Say someone on your team tells you they can't handle multitasking. They're neurodivergent, and they're telling you directly. Now what?

There are two obvious moves. You accommodate: protect their focus time, route work differently, adjust expectations. Or you treat them the same as everyone else and let them figure it out. Neither is obviously right, and both can go wrong in ways that are hard to see until they've already done damage.

If you accommodate, you're making a judgment that their neurodivergence is the thing to optimize around, not the role. That can feel like support. It can also feel like you've quietly decided they can't do the job. It creates asymmetry — other people on the team don't get their workload managed the same way, and that breeds questions even when no one says anything out loud.

If you treat them the same, you're holding the standard. That can be respectful — you're taking them at face value as someone capable of figuring it out. Or it can be a way of not dealing with the actual problem. If they're struggling and you knew, you made a choice.

Experience makes it stranger. Someone who's been in the field a long time is supposed to have built their own strategies by now. Maybe they have. Or maybe they've been masking for years and they're telling you because they're exhausted, and what looks like competence is partly the cost of sustained adaptation.

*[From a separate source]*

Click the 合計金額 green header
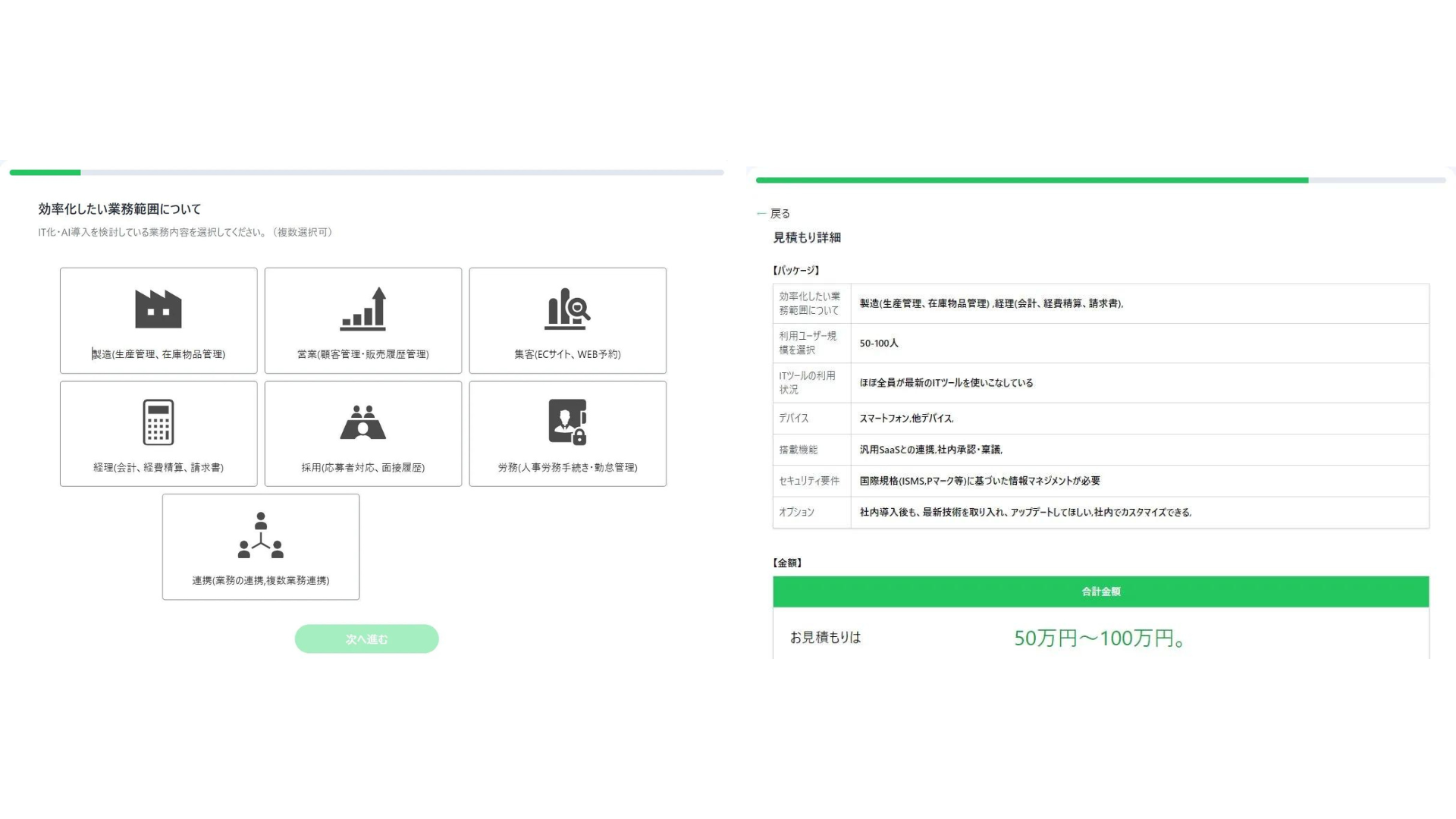The height and width of the screenshot is (819, 1456). tap(1100, 592)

The framing of "support them or let them struggle" is where the thinking usually gets stuck. It treats accommodation as a binary — special treatment or none — when the actual question is more specific: what does this person need in this role right now, and is that something the team can actually do?

A lot of neurodivergent people don't want exceptions. They want structural changes that would help anyone: fewer context switches, clearer task prioritization, async over synchronous where it's possible. The thing that helps them is often just better design. The accommodation isn't the special part — the special part is actually asking.

Most orgs never ask. They either quietly over-manage around it or quietly let the person struggle, and call both of those things "treating people fairly." Neither is. Fair isn't uniform. Fair is matching support to what someone actually needs to do the work well.